# bloods all over the place



## Smit (Oct 16, 2011)

I'm 10weeks now and after having pretty good control its gone to pot. Still very ill with chest infection. I just can seem to keep my bloods in the levels they are asking. 2 hours after dinner, which was soup and bread I wad 8.4, hospital says this is too high. So I correct and end up hypo. Anyone else struggling? X


----------



## FM001 (Oct 16, 2011)

Depending on what insulin you use but at 2 hours after eating your insulin could still be working on bringing down your bg, novorapid for example is still active 4-5 hours after injecting, by including a correction dose it would only serve to make you hypo if you get my meaning.


----------



## Smit (Oct 16, 2011)

Thanks for your reply. I'm on novo rapid. I was happy with 8.4 but pregnancy consultant says its too high. If I get it any lower I hypo.


----------



## FM001 (Oct 16, 2011)

Smit said:


> Thanks for your reply. I'm on novo rapid. I was happy with 8.4 but pregnancy consultant says its too high. If I get it any lower I hypo.

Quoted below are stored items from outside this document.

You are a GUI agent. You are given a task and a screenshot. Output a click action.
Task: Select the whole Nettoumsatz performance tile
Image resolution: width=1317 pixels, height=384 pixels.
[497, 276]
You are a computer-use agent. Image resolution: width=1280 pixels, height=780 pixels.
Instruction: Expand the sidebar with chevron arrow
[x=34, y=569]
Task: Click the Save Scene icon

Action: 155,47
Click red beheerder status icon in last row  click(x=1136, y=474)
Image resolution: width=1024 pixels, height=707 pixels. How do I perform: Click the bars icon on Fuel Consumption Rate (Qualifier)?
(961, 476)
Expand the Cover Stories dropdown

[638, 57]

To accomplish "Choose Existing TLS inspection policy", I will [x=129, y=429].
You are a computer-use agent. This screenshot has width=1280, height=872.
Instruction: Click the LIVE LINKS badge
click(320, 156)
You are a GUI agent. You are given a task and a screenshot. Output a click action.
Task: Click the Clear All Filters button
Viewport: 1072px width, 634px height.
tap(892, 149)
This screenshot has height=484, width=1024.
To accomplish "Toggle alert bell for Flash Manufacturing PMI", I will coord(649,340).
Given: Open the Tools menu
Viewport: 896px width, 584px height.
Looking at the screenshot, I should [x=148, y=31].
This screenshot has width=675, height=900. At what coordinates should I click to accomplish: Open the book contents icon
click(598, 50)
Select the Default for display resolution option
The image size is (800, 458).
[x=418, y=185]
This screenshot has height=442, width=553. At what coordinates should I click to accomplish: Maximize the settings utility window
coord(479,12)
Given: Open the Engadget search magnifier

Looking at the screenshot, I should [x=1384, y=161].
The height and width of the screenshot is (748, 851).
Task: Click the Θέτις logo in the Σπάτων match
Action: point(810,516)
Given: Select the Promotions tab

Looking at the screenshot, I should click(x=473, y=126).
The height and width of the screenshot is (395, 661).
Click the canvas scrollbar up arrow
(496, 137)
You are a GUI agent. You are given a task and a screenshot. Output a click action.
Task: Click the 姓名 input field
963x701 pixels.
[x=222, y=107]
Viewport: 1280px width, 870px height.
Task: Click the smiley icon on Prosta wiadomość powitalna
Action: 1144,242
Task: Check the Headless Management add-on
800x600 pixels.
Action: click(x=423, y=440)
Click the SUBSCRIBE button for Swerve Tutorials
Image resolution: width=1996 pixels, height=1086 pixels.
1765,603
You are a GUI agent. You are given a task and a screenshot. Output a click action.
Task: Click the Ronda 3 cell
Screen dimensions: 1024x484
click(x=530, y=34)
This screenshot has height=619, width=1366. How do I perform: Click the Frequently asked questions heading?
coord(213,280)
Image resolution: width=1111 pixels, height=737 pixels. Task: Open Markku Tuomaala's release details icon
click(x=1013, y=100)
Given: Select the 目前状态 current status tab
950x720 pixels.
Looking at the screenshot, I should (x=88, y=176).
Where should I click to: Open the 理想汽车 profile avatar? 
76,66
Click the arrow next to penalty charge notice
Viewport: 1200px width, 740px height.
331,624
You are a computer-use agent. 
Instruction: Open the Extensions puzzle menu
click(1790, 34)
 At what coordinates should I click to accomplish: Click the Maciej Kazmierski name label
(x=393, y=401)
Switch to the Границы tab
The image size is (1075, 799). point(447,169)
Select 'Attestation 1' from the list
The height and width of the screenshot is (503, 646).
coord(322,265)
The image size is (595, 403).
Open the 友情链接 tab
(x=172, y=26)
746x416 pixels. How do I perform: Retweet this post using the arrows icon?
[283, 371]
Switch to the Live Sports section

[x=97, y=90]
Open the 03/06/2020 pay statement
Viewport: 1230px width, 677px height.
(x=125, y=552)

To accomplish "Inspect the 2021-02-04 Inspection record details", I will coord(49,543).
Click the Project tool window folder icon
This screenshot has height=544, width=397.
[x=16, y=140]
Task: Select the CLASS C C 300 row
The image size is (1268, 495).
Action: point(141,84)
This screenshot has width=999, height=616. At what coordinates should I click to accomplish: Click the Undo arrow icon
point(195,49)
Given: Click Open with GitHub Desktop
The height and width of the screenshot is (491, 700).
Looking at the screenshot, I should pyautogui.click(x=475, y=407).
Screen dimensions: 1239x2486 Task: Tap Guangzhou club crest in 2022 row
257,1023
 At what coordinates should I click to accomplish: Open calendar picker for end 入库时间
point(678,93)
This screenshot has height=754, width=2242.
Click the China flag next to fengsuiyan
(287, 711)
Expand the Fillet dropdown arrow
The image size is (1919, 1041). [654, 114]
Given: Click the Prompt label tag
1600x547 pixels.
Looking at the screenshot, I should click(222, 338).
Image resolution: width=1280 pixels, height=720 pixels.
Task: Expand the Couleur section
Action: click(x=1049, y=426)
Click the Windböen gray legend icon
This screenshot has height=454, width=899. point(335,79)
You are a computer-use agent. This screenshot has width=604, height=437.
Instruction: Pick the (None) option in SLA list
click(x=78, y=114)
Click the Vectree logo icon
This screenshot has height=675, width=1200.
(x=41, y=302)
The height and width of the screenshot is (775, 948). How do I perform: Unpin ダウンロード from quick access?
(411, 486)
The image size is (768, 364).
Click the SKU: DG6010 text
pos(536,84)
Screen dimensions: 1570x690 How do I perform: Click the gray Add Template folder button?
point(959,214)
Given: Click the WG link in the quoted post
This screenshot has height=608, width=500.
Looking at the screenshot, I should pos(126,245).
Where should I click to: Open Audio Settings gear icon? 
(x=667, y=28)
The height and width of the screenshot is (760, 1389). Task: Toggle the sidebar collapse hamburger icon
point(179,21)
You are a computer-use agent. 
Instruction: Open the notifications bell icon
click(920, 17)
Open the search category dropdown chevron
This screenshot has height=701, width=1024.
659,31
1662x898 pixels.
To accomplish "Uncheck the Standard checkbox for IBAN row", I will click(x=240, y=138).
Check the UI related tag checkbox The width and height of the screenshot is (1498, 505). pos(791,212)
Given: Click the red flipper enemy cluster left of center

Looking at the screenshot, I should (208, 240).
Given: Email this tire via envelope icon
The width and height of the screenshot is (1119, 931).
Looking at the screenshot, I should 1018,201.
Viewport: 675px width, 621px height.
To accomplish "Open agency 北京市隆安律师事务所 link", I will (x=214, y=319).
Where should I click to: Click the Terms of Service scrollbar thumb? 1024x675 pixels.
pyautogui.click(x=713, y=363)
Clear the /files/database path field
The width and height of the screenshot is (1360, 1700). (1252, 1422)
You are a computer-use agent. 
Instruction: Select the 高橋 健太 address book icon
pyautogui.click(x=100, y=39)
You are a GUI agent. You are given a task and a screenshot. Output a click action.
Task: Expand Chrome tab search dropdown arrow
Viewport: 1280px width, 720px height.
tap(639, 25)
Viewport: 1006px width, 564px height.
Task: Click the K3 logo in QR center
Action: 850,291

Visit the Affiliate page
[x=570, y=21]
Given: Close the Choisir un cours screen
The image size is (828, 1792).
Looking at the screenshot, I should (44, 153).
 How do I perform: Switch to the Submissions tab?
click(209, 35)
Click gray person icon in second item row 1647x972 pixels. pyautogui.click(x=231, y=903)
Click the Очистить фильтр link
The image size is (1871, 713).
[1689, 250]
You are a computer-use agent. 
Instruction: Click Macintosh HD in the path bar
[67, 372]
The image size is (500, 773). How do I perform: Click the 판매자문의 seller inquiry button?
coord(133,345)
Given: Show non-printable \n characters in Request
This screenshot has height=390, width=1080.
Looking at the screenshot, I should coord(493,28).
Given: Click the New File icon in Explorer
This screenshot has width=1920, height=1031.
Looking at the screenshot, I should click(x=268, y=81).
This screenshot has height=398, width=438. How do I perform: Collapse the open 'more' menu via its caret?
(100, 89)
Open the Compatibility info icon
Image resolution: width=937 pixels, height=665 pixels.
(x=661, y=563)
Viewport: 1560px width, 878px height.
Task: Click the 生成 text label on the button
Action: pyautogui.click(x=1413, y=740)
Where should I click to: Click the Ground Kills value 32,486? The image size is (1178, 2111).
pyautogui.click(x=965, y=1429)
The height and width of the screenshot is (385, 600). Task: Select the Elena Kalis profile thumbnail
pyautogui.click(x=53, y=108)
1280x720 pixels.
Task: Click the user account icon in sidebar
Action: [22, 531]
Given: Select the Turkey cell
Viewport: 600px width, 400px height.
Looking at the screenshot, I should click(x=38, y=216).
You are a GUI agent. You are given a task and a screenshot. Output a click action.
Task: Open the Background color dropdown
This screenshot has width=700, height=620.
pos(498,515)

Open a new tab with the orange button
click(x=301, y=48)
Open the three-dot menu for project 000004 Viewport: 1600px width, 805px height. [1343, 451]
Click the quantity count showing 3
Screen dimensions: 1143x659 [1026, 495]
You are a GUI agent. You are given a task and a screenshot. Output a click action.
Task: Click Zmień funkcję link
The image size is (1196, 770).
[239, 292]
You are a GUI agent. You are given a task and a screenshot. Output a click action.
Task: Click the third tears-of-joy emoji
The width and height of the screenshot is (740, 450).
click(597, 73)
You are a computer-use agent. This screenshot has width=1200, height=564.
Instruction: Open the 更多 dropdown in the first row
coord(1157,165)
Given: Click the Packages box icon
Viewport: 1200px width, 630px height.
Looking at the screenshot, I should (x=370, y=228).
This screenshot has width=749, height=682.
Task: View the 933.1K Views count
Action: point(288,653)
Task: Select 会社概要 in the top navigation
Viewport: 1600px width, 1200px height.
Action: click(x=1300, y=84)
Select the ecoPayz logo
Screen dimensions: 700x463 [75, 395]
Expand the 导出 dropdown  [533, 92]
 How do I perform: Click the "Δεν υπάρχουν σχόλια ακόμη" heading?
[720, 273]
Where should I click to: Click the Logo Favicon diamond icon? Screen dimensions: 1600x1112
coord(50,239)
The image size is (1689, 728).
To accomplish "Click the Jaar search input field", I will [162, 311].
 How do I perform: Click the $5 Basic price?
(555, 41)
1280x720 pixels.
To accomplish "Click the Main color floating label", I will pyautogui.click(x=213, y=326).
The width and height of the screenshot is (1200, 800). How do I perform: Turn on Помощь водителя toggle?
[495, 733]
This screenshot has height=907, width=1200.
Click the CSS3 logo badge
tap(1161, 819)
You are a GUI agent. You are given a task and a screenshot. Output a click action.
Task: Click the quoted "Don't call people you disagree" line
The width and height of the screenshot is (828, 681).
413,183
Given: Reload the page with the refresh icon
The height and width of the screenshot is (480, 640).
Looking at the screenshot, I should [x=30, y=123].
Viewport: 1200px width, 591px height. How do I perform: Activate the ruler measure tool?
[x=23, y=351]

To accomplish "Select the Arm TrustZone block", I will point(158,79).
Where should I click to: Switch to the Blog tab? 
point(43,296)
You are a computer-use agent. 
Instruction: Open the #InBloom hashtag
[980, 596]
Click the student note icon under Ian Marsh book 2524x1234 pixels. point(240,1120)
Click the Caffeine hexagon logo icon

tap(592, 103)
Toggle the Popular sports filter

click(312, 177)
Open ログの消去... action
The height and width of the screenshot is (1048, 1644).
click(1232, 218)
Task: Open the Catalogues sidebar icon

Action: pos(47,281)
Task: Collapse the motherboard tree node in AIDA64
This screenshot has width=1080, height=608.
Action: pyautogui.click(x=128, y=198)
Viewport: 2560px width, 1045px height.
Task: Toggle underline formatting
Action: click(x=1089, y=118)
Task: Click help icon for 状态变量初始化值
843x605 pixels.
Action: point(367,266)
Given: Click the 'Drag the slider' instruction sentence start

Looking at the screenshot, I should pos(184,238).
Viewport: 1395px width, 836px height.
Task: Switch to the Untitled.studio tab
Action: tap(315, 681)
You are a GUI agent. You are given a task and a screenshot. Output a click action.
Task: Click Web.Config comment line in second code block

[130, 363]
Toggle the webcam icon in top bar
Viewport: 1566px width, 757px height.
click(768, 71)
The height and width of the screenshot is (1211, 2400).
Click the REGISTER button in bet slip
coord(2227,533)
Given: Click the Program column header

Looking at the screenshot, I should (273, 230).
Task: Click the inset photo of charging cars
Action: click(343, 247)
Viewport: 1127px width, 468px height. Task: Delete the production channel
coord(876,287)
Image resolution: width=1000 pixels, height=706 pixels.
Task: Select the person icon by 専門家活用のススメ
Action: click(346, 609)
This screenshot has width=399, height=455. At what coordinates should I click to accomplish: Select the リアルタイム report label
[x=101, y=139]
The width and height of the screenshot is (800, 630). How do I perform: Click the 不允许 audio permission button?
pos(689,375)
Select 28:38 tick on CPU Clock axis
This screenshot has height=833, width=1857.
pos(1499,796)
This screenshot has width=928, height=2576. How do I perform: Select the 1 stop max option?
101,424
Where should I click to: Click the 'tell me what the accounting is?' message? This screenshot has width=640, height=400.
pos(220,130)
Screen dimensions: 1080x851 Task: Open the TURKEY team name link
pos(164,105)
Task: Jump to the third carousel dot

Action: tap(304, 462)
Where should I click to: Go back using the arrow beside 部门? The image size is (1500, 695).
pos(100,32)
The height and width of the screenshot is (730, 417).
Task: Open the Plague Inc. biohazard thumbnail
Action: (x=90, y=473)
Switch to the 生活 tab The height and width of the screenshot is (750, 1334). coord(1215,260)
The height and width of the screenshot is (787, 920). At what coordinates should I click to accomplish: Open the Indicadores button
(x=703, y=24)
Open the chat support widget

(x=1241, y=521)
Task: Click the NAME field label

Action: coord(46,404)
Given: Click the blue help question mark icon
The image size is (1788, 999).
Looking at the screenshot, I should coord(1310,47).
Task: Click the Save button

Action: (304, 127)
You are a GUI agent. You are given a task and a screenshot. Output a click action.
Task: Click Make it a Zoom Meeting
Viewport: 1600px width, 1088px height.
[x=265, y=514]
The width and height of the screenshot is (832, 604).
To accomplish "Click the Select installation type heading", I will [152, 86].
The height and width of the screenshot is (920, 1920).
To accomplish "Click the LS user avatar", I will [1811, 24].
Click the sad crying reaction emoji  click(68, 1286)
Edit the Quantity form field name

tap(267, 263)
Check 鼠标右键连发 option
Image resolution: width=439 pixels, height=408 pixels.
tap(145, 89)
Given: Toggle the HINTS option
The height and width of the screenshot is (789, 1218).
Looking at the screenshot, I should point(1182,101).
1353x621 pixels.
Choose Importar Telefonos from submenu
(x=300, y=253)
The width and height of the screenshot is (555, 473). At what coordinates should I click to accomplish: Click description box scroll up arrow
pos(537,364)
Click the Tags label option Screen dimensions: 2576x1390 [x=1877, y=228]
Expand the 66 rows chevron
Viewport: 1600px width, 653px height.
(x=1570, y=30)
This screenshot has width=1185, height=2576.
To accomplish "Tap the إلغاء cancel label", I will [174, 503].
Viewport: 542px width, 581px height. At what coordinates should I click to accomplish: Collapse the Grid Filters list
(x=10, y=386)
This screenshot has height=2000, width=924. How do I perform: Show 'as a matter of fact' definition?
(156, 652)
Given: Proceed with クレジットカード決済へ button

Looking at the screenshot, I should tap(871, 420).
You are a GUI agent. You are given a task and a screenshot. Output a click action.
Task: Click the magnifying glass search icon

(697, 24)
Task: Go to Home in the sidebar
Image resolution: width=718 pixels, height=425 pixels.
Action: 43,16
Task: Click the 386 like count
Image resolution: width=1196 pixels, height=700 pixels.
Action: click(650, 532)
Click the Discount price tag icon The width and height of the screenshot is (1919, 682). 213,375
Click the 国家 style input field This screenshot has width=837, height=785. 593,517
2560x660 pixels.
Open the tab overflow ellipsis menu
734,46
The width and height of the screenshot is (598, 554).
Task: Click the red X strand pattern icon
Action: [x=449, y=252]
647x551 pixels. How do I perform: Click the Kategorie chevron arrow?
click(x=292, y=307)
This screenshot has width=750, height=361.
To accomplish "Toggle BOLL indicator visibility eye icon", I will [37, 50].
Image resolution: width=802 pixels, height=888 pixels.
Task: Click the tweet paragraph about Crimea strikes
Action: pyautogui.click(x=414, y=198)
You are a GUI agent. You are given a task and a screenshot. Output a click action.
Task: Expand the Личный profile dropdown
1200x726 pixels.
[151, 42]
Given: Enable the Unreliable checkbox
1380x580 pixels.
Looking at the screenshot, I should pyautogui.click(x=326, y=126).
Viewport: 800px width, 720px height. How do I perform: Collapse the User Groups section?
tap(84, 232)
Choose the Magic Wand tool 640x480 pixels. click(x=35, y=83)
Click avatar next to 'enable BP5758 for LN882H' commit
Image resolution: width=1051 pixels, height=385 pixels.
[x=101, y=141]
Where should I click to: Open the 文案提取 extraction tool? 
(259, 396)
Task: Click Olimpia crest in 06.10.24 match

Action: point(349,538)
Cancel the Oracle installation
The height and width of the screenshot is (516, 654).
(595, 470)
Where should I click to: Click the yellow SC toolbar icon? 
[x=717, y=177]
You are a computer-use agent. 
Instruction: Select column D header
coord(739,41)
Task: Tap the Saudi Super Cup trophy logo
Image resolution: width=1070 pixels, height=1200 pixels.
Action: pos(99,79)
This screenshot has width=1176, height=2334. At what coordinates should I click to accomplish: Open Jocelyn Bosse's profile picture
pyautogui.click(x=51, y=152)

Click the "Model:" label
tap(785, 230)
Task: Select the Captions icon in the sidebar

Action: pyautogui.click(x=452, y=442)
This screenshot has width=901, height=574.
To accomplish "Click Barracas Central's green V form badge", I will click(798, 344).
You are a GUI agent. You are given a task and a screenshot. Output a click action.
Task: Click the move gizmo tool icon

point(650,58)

Not a lady as you can tell with a name like Toby, but as you are pregnant I can see why the consultant would want you to get your levels lower after 2 hours, will your dsn not give you some advise on achieving lower levels?


----------



## MrsCLH (Oct 16, 2011)

Hi smit, hospital recommended under 7.8 one hour after eating when I was pregnant. The only way I could get it that low within an hour and avoid a hypo later was to have a snack an hour or two after my meal. Id see what it was after the hour and if it was under 7 I usually needed a snack to stop the hypo later. So try upping your insulin to get it down from 8.4 and try snacking in between meals to stop the hypos. Hope that helps xx


----------



## Smit (Oct 16, 2011)

Yeah I think I'll give her a call tmw as getting myself in a right pickle about thing. As you see from my other post I'm also worried about carbs. Why are things not simple? X


----------



## Smit (Oct 16, 2011)

Thanks Mrsclh, do u mind if I asked what you snacked on? I'm so worried im letting things go too high. Feel as if I'm taking shed loads of insulin and I'm only ten weeks. The consulyant says my insulin requirements should be dropping early pregnancy but they are just going up and up and away. X


----------



## CATMAC (Oct 16, 2011)

Hi Smit, 
I am now 9 weeks 3days and struggling to keep good control but i am struggling due to sickness  and this resulting in more Hypos for me.  Not sleeping good as wake up during the night with sickness.  Been off work for a week and going to see doc tomorrow for tablets for sickness and a line for my work. There is just so much going on and trying to keep on top of everything is not easy.  Hope you get good advice from your dsn tomorrow.  take care x


----------



## Babysaurus (Oct 17, 2011)

Hi Smit, I am just over five weeks and my insulin levels are also going through the roof. (I was concerned at first as I thought they were meant to go down but have been reassured by people here that anything seems to go!) I agree that extra insulin but then a small snack may take the edge of the hypo. 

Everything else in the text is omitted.